**Work order**
Among the entries below, one line contains "Given: Select the 'Spam' legend text label" and another contains "Open the Extensions". Transcribe those two lines and every line between them, exactly.
Given entries: Begin
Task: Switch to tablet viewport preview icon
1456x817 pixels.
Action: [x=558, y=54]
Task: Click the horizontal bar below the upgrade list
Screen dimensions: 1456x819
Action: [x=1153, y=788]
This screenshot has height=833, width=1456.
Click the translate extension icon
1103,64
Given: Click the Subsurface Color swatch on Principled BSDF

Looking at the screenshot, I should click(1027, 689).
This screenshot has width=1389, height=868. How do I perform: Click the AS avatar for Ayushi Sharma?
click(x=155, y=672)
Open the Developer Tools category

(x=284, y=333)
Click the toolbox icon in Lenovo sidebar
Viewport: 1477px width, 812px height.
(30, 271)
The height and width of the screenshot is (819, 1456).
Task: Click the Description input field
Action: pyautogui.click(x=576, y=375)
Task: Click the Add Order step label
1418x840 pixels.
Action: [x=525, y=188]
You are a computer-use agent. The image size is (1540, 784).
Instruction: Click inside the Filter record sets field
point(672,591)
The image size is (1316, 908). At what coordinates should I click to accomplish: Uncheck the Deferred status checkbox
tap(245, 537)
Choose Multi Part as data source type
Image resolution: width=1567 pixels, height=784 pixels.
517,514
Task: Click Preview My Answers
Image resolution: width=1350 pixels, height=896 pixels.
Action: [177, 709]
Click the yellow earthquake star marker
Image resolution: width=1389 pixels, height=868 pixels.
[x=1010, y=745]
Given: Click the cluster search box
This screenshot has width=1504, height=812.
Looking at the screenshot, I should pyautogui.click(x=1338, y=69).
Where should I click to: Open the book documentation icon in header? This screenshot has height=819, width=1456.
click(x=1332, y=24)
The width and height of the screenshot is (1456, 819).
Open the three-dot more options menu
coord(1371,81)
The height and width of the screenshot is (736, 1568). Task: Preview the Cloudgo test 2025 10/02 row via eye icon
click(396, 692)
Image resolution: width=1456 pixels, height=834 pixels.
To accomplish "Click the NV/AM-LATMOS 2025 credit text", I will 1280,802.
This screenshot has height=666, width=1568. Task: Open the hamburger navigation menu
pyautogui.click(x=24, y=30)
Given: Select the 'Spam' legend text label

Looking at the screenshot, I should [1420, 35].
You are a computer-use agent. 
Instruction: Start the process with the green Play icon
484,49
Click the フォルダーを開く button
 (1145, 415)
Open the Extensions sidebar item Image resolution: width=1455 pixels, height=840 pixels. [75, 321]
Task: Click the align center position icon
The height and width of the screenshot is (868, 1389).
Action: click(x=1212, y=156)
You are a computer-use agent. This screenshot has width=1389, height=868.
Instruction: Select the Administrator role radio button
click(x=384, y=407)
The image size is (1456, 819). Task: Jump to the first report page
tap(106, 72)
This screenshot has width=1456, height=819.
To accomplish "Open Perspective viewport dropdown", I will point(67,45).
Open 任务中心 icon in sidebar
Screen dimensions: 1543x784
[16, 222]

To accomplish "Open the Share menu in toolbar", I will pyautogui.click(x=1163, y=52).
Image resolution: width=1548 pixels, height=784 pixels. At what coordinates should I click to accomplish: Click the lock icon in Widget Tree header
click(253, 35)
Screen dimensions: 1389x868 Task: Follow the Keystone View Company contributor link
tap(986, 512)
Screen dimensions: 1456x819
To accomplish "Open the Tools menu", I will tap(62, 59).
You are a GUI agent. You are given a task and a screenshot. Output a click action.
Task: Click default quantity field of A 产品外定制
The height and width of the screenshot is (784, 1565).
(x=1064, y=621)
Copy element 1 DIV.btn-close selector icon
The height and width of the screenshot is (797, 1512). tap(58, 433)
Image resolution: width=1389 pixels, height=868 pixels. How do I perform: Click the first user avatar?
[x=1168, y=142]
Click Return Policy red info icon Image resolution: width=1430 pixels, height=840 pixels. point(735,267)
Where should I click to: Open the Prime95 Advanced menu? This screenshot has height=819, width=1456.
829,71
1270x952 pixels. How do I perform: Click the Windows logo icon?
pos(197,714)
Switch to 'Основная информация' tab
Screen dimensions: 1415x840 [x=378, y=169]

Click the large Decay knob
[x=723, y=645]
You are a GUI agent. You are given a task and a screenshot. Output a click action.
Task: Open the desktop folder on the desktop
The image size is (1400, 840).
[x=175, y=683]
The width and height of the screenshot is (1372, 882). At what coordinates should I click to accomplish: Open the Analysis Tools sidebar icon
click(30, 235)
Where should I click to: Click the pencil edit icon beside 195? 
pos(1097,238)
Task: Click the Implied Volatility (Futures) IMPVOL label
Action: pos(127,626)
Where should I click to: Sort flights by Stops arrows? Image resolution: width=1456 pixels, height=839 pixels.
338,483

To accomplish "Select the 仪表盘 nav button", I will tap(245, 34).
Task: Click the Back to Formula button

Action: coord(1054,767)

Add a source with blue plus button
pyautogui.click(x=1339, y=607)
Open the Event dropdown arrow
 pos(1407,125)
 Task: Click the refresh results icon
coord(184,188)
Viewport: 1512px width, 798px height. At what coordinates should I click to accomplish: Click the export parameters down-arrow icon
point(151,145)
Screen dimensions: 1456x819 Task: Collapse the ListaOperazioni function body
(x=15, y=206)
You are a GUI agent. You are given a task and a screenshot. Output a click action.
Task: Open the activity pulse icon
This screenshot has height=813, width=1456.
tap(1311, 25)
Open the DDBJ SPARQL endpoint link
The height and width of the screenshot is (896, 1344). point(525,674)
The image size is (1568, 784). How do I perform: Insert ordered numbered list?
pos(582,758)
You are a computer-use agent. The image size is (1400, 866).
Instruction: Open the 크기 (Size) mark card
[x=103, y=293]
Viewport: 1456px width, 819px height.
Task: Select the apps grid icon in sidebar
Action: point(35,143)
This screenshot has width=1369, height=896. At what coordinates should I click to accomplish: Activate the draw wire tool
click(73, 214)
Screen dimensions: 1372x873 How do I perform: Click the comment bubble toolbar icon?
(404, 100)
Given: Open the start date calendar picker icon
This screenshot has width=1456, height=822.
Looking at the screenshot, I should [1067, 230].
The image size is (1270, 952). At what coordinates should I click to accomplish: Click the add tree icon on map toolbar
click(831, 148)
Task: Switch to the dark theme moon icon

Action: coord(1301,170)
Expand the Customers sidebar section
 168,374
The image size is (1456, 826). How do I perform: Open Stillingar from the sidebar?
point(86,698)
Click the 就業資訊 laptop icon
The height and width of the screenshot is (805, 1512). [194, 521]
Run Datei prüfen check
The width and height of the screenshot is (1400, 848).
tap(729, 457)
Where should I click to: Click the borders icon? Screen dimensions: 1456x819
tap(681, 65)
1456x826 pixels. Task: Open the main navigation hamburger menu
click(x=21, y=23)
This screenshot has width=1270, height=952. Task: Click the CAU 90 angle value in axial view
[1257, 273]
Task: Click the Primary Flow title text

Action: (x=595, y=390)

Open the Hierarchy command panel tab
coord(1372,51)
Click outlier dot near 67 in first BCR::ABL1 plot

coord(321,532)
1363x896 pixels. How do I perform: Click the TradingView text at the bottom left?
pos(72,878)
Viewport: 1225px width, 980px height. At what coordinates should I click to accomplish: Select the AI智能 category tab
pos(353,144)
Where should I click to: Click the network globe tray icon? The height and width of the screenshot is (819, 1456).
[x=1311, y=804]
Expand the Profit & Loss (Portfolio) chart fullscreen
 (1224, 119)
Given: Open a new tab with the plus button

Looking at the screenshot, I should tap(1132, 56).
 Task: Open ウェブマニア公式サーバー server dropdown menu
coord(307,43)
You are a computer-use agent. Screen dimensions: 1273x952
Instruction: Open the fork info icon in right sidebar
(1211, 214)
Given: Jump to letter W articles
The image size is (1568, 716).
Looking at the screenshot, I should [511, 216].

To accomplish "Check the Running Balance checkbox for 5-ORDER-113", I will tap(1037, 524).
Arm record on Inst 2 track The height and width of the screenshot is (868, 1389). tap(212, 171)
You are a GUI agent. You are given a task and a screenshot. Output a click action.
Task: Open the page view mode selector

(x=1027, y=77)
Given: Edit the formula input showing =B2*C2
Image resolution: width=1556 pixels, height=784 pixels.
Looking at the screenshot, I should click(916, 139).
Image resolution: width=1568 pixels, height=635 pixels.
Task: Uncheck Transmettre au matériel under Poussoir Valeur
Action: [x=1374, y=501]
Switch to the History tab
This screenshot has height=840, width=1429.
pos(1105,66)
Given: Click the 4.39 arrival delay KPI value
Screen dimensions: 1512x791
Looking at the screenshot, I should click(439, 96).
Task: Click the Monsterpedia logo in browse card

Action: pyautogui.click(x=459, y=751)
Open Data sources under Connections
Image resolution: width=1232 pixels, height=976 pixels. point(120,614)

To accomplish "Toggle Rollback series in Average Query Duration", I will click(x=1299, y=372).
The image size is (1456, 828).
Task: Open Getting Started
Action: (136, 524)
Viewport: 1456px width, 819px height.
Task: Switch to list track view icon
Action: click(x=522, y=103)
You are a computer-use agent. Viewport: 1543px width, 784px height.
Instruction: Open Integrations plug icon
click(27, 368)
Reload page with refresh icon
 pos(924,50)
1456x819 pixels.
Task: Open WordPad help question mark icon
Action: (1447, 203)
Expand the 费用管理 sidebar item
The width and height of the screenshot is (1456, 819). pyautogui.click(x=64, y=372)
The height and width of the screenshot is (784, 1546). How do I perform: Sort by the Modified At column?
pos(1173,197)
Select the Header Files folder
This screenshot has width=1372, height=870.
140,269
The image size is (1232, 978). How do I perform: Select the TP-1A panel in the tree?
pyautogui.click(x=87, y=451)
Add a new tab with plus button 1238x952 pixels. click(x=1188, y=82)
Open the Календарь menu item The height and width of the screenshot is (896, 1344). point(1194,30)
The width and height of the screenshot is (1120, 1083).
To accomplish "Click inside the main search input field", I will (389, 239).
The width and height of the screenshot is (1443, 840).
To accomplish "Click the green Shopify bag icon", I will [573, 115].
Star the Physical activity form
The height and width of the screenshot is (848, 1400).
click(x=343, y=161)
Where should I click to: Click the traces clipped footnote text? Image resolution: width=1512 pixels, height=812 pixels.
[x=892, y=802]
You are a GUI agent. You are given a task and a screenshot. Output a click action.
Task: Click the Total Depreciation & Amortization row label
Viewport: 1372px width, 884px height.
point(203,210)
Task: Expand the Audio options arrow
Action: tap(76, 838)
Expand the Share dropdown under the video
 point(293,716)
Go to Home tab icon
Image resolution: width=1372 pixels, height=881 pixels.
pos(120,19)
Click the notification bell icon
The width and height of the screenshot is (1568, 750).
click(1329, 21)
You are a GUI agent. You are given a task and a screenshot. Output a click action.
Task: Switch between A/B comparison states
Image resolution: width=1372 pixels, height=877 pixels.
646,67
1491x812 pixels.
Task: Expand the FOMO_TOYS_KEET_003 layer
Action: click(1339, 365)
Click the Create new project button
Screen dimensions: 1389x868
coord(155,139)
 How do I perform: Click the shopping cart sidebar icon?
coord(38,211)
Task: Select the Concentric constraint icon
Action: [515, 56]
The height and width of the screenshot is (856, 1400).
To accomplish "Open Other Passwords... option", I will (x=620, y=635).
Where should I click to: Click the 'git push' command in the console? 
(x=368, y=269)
Given entries: End
**Finished exercise**
Given: Select the 'Spam' legend text label

Looking at the screenshot, I should [1420, 35].
You are a computer-use agent. 
Instruction: Start the process with the green Play icon
484,49
Click the フォルダーを開く button
 (1145, 415)
Open the Extensions sidebar item Image resolution: width=1455 pixels, height=840 pixels. [75, 321]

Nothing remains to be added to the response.